Stanley's closely guarded sketchbooks, long a key resource of ideas and studies anchoring her paintings, came to the fore in two solo exhibitions; nearly thirty were shown alongside her paintings at Dominican University (2007), while the survey "Faces Without Noses" (Richmond Art Center, 2019) was primarily dedicated to them. Curator Renny Pritikin describes the sketchbooks as "highly skilled and frequently wildly satiric" volumes full of "visual morsels devoured during her frequent trips to European museums"; Artweek suggested that they offer less filtered and processed forms of her "relentless pursuit" of old-master draftsmanship, painting techniques and pictorial challenges.

==Awards and public collections==
Stanley has been recognized with a Guggenheim Fellowship (2015) and grants for painting from the Pollock-Krasner Foundation (2014), Adolph and Esther Gottlieb Foundation (2005, 1997) and the National Endowment for the Arts (1989, 1982); she has received grants from Change, Inc. (2001) and the Fleishhacker Foundation (Eureka Grant, 1987) and a Djerassi Artists Residency (1989).

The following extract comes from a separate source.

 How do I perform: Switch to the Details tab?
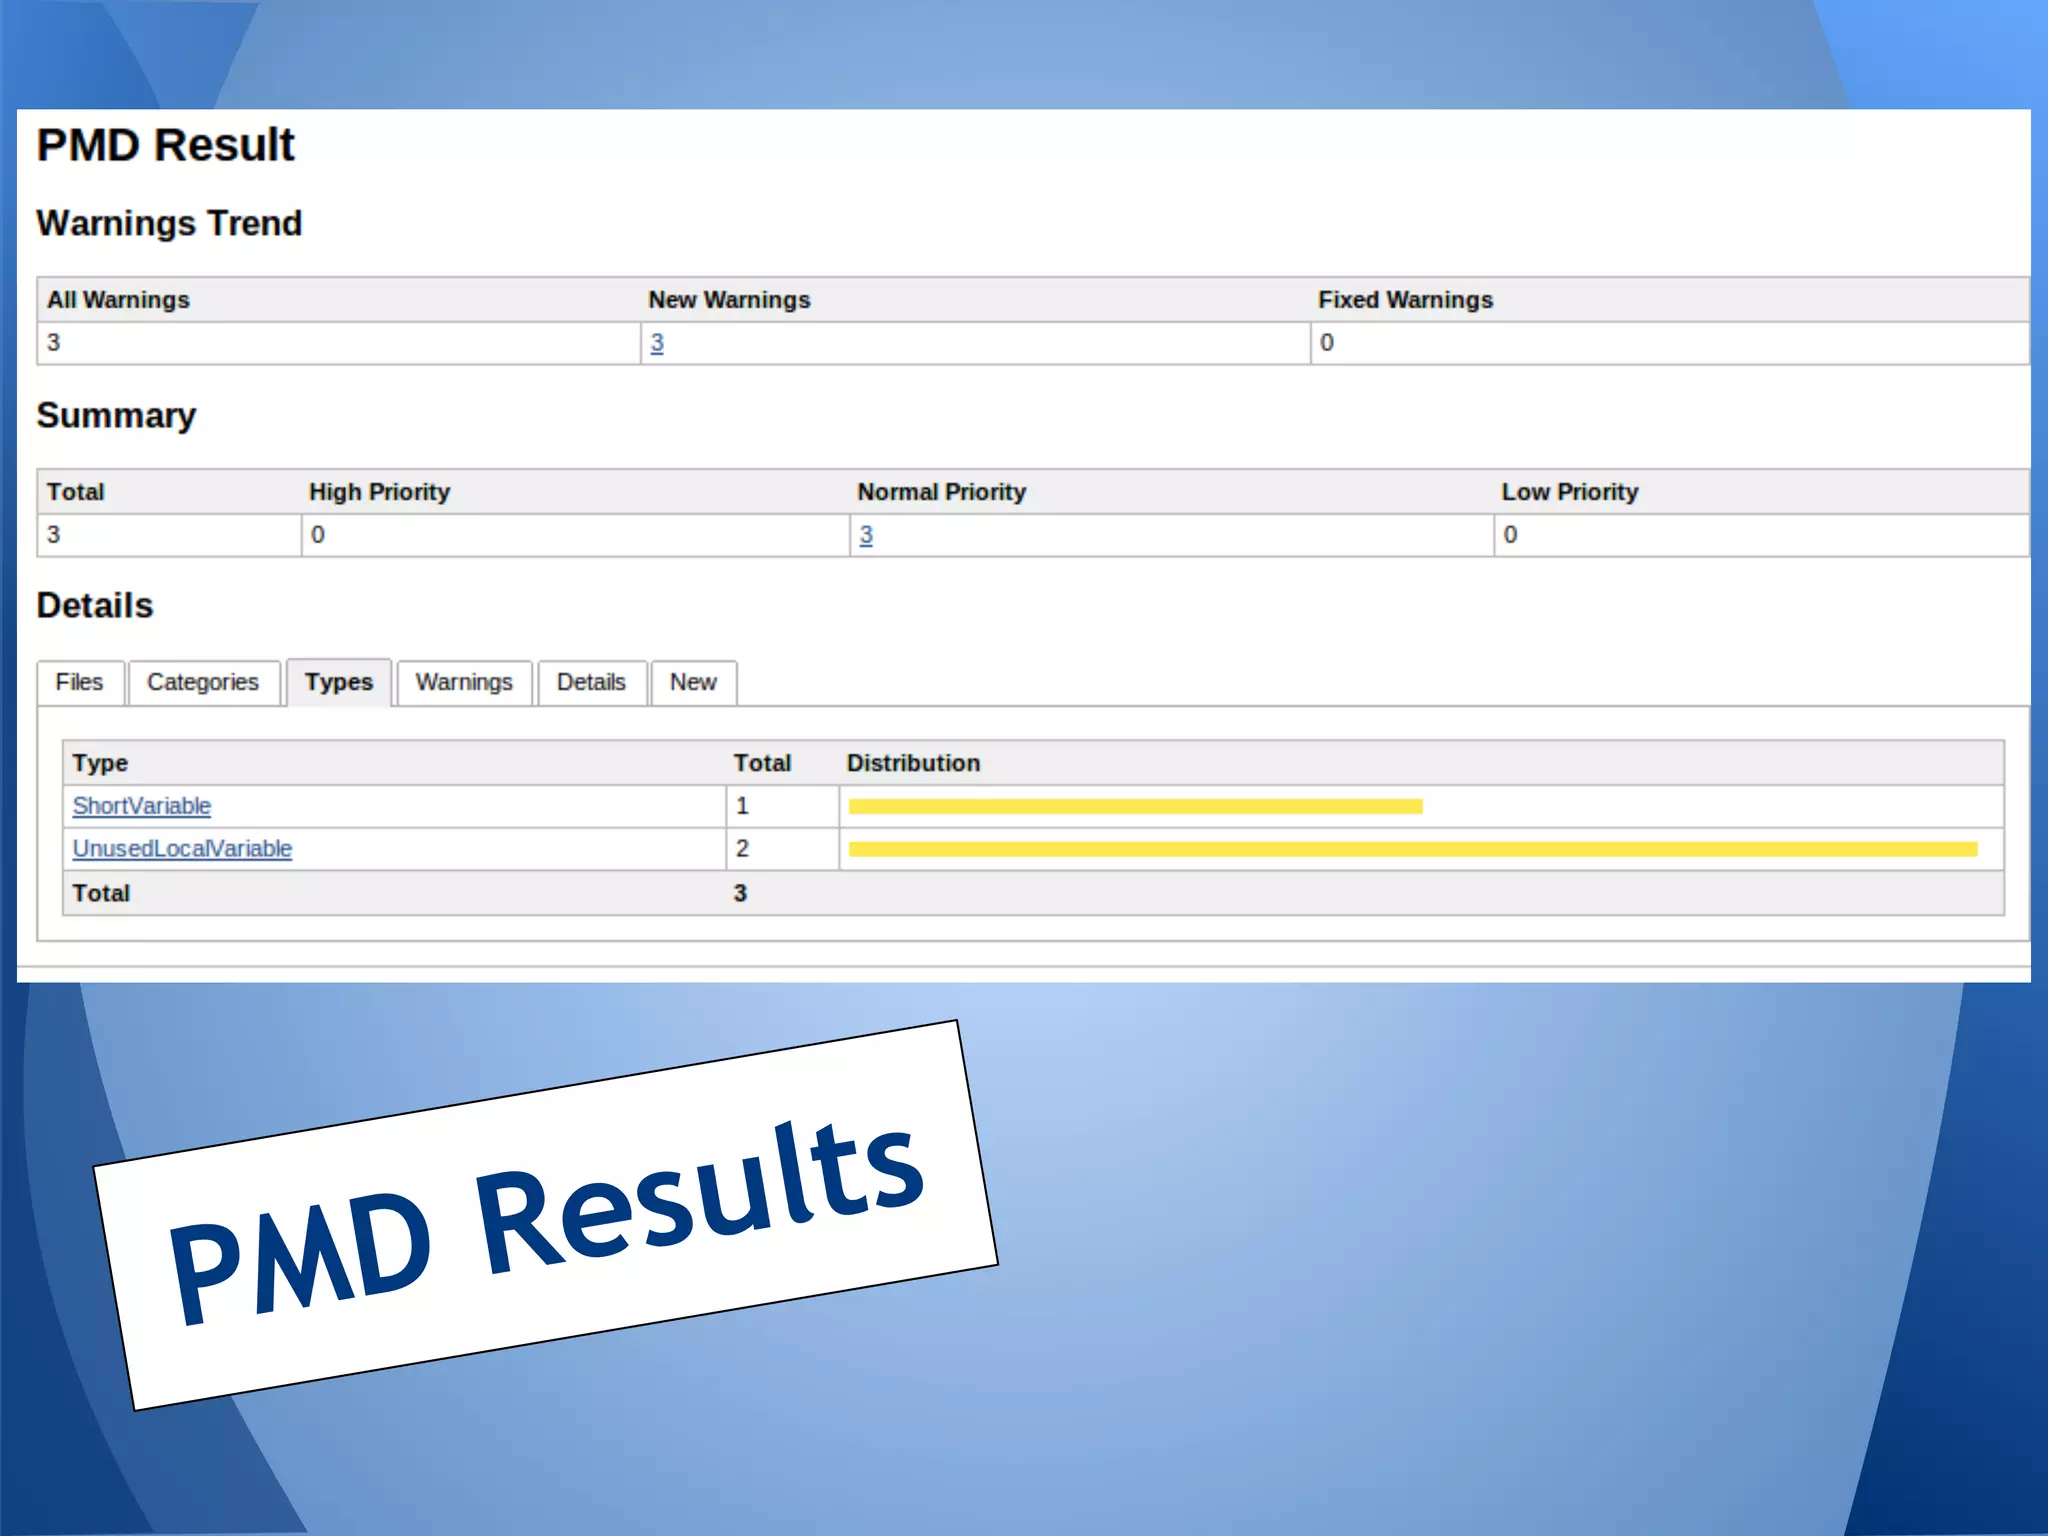point(591,682)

Stanley was also awarded a public art commission from her hometown of Emeryville to create Neighborhood Convergence (2004), a collaboration with sculptor Vickie Joe Sowell and lighting designer Jeremy Hamm that placed towering, wildly colorful steel characters based on Stanley's caricatures inside a local underpass.

Stanley's work belongs to the public collections of the SFMOMA, San Jose Museum of Art, Oakland Museum, de Saisset Museum, Mills College, The Pilot Hill Collection of Contemporary Art, Santa Clara University, Santa Cruz Museum of Art and History, Triton Museum of Art, and Yale University, among others.